I can't seem to get the city, state, and zip located after the mailing address in the "br" tag to pull out. I have no issue getting any other information extracted.
element = soup.find(lambda tag: tag.name=='th' and 'Mailing Address:' in tag.text)
if not element:
print(f"Mailing Address not found for {parcel_number}.")
return None
mailing_address = element.find_next_sibling().decode_contents()
address_lines = mailing_address.split('<br>')
address = address_lines[0].strip() # first line is the address
city_state_zip_br = element.find_next_sibling('br') # find the br tag containing the city, state, and zip
if city_state_zip_br:
city_state_zip = city_state_zip_br.next_sibling.strip()
parts = city_state_zip.split(', ')
if len(parts) < 3:
city = ""
state = ""
zip_code = ""
else:
city = parts[0].strip()
state, zip_code = parts[1].strip().split(' ')
zip_code = zip_code.strip()
else:
city = ""
state = ""
zip_code = ""
Here is the HTML code: You will have to scroll to the right to see the city, state and zip on the HTML code below.

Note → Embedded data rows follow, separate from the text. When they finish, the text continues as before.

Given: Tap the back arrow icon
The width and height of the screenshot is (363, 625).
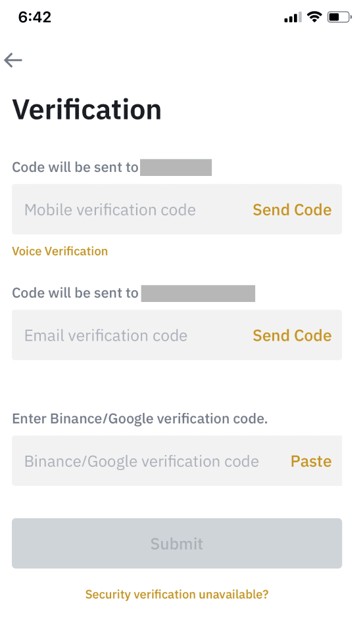Looking at the screenshot, I should point(13,60).
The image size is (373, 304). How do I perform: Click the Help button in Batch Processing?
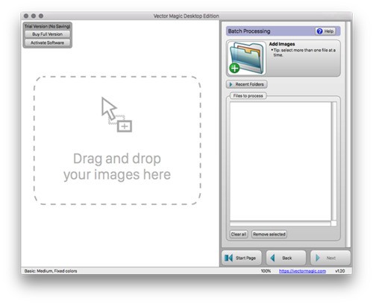325,31
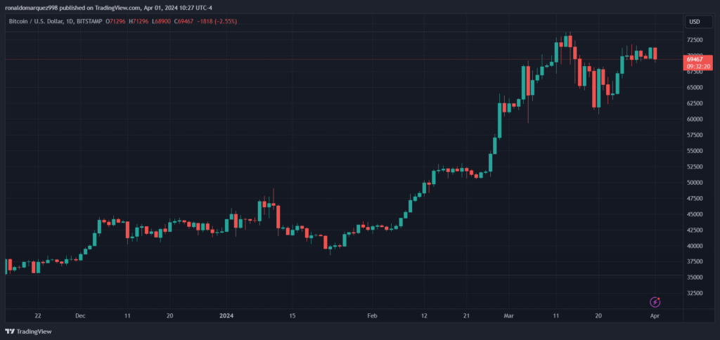Screen dimensions: 720x340
Task: Select the Apr marker on date axis
Action: point(655,315)
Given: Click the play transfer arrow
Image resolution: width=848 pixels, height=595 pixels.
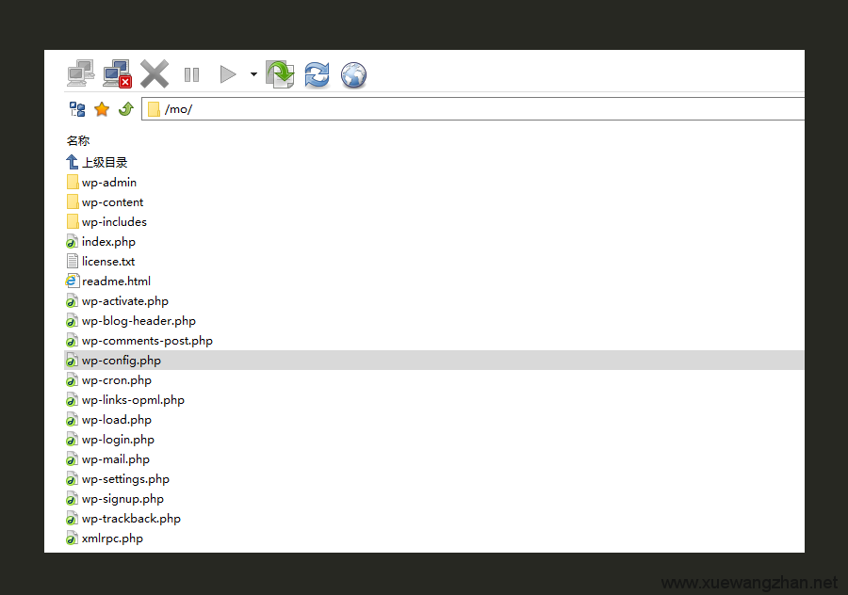Looking at the screenshot, I should (227, 74).
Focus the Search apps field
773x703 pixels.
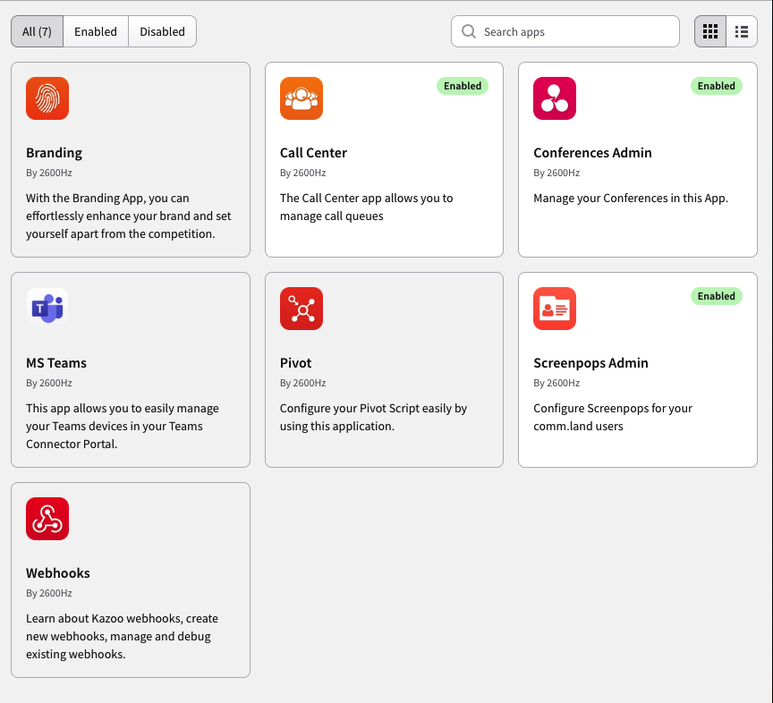click(565, 31)
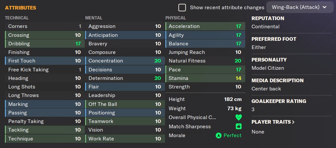
Task: Click the Overall Physical Condition heart icon
Action: pos(238,117)
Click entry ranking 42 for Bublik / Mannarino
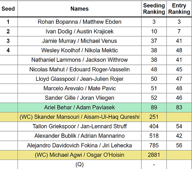Viewport: 192px width, 169px height. click(179, 136)
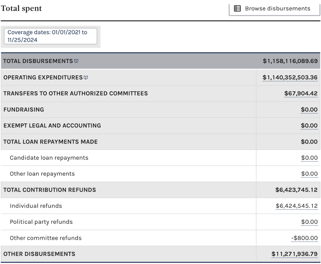The height and width of the screenshot is (264, 321).
Task: Select the Total Contribution Refunds row
Action: coord(50,190)
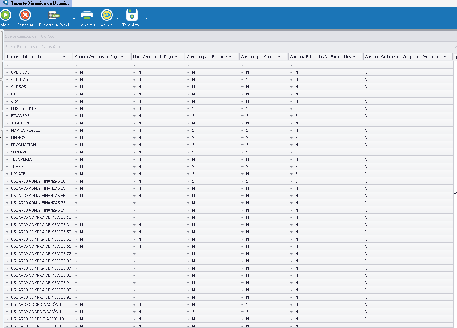
Task: Open the Exportar a Excel dropdown arrow
Action: [x=74, y=18]
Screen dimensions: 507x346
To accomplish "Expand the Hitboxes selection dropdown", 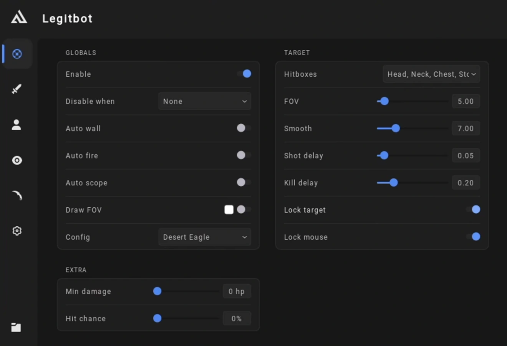I will (x=431, y=74).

<tr><th>Parcel Number:</th><td>1207250000015003</td></tr>
<tr><th>Type:</th><td>Real</td></tr>
<tr><th>Property Class:</th><td>2 </td></tr>
<tr class="active form-table-title"><th colspan="2">Location</th></tr>
<tr><th>Address:</th><td>11875 HIGHWAY 43 N AXIS, AL 36505 </td></tr>
<tr class="active form-table-title">
<th colspan="2">
Owner
</th>
</tr>
<tr><th>Name:</th><td>TOWER LOT 1 LLC </td></tr>
<tr><th>Mailing Address:</th><td>P O BOX 336 <br> <br>BIRMINGHAM , AL 35201-0336
I got it to pull out the state and zip perfect but on the city its pulling in the address with it. Any suggestions?
print out looks like this: city: 10163 KALI OKA RD EIGHT MILE state: AL zip_code: 36613-8790
New code:
mailing_address_lines = [line.strip() for line in mailing_address.split('\n') if line.strip()]
address = mailing_address_lines[0] # first line is the address
print(f"address: {address}")
city_state_zip_pattern = r'^(.+?),\s+([A-Z]{2})\s+(\d{5}(?:-\d{4})?)$'
city_state_zip_match = re.match(city_state_zip_pattern, mailing_address_lines[-1])
if city_state_zip_match:
city = city_state_zip_match.group(1)
state = city_state_zip_match.group(2)
zip_code = city_state_zip_match.group(3)
else:
city_state_zip = mailing_address_lines[-1]
address_parts = address.split(city_state_zip)
if len(address_parts) > 1:
city = address_parts[1].strip()
else:
city = ""
city_state_zip_parts = city_state_zip.split()
state = city_state_zip_parts[-2]
zip_code = city_state_zip_parts[-1]
address = address_parts[0].strip()
print(f"address: {address}")
print(f"city: {city}")
print(f"state: {state}")
print(f"zip_code: {zip_code}")